This is a bit off-topic but you seem to be new to threading - for one thing, only lock where threads can overlap. Then, try to minimize those places. Also, instead of trying to lock every method, think of what the thread is doing (overall) with an object and make that a single call, and lock that. Try to get your locks as high up as possible (this again increases efficiency and may /help/ to avoid deadlocking). But locks don't 'compose', you have to mentally at least cross-organize your code by where the threads are and overlap.

JDonner
Great job getting to root of the problem. Encapsulate everything as much as possible when they are touched by multiple threads. Accessors weaken encapsulation.
caspin
+8  A: 

All modern thread implementations can handle an uncontended mutex lock entirely in user space (with just a couple of machine instructions) - only when there is contention, the library has to call into the kernel.
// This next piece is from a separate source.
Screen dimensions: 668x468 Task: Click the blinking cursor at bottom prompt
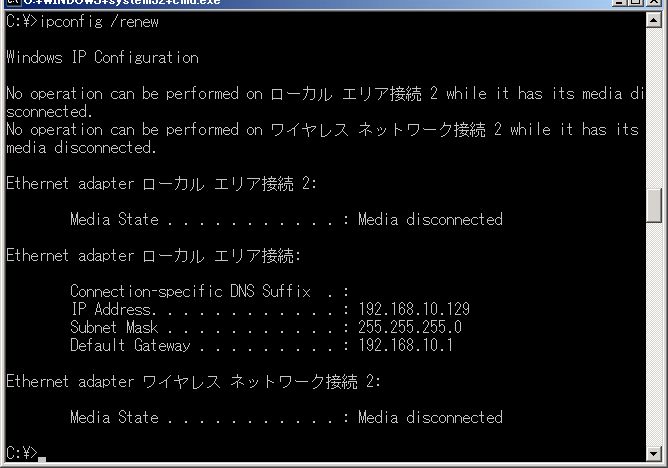[x=42, y=459]
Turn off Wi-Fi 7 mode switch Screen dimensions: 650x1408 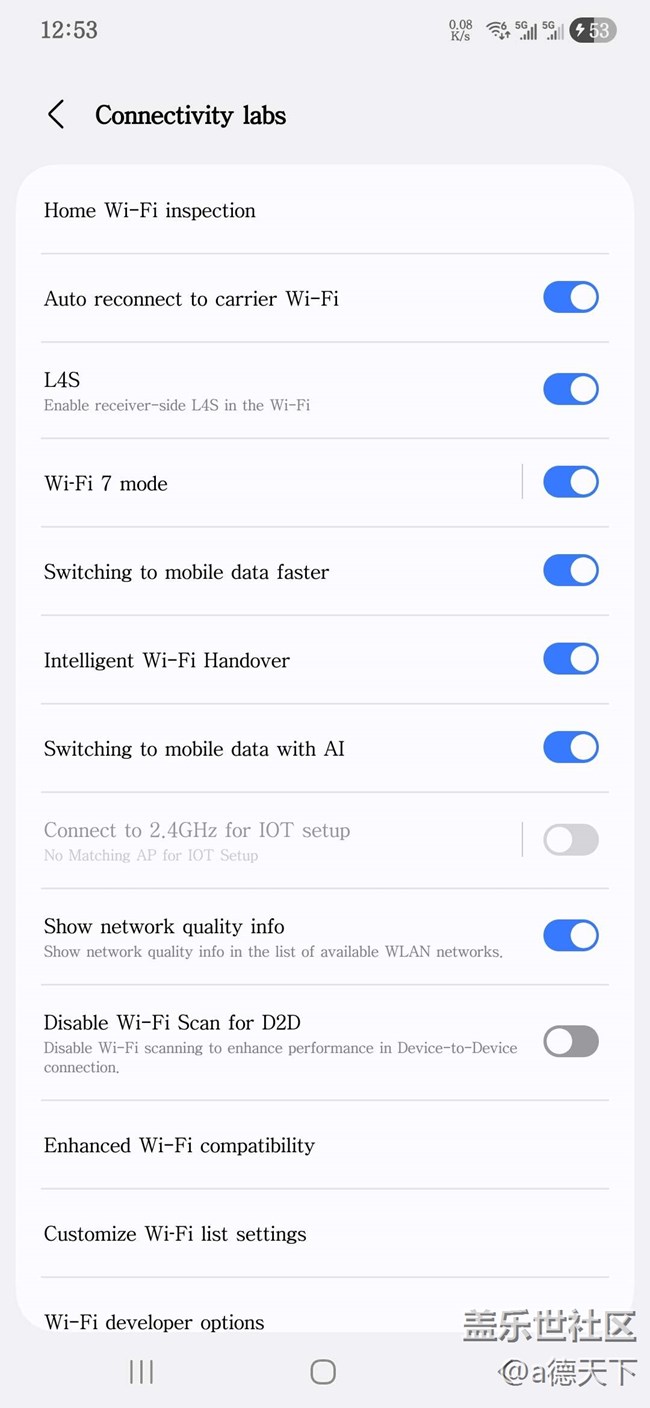coord(570,482)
Another point to consider is that if an application doesn't explicitly link to the pthread library (because it's a single-threaded application), it will only get dummy pthread functions (which don't do any locking at all) - only if the application is multi-threaded (and links to the pthread library), the full pthread functions will be used.

And finally, as others have already pointed out, there is no point in protecting a getter method for something like isActive with a mutex - once the caller gets a chance to look at the return value, the value might already have been changed (as the mutex is only locked inside the getter method).

cmeerw
A: 

Well a suboptimal but simple approach is to place macros around your mutex locks and unlocks. Then have a compiler / makefile option to enable / disable threading.

Ex.

#ifdef THREAD_ENABLED
#define pthread_mutex_lock(x) ... //actual mutex call
#endif

#ifndef THREAD_ENABLED
#define pthread_mutex_lock(x) ... //do nothing
#endif

Then when compiling do a gcc -DTHREAD_ENABLED to enable threading.
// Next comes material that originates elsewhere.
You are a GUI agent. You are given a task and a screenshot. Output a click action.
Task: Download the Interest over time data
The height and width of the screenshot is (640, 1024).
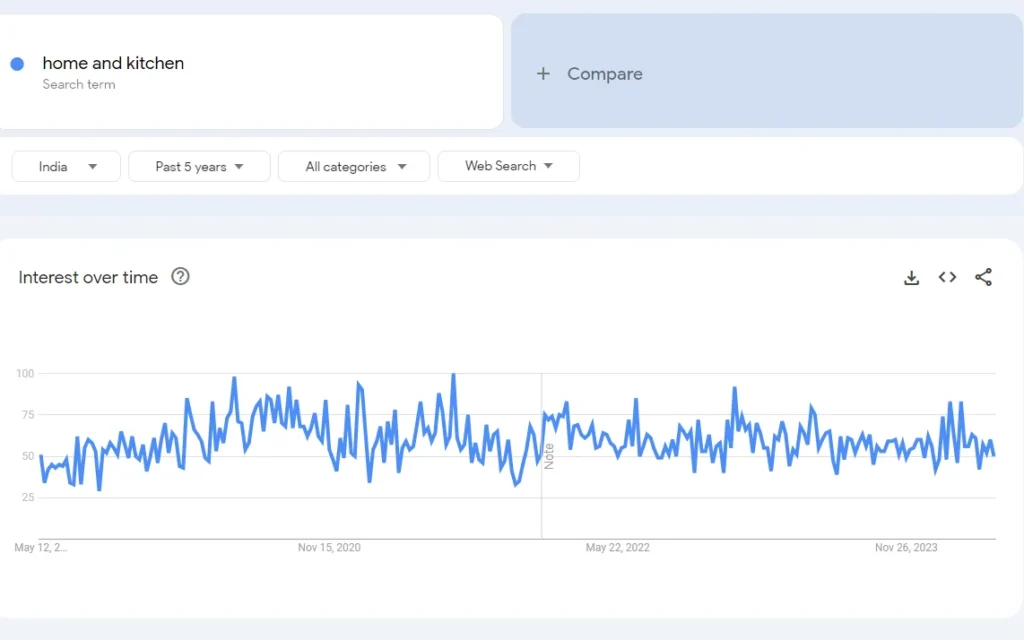click(911, 278)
Again I would NOT use this method in any large project. But only if you want something fairly simple.

James
+1  A: 

I was curious about the expense of using a pthred_mutex_lock/unlock. I had a scenario where I needed to either copy anywhere from 1500-65K bytes without using a mutex or to use a mutex and do a single write of a pointer to the data needed.

I wrote a short loop to test each gettimeofday(&starttime, NULL) COPY DATA gettimeofday(&endtime, NULL) timersub(&endtime, &starttime, &timediff) print out timediff data

or ettimeofday(&starttime, NULL) pthread_mutex_lock(&mutex); gettimeofday(&endtime, NULL) pthread_mutex_unlock(&mutex); timersub(&endtime, &starttime, &timediff) print out timediff data

If I was copying less than 4000 or so bytes, then the straight copy operation took less time. If however I was copying more than 4000 bytes, then it was less costly to do the mutex lock/unlock.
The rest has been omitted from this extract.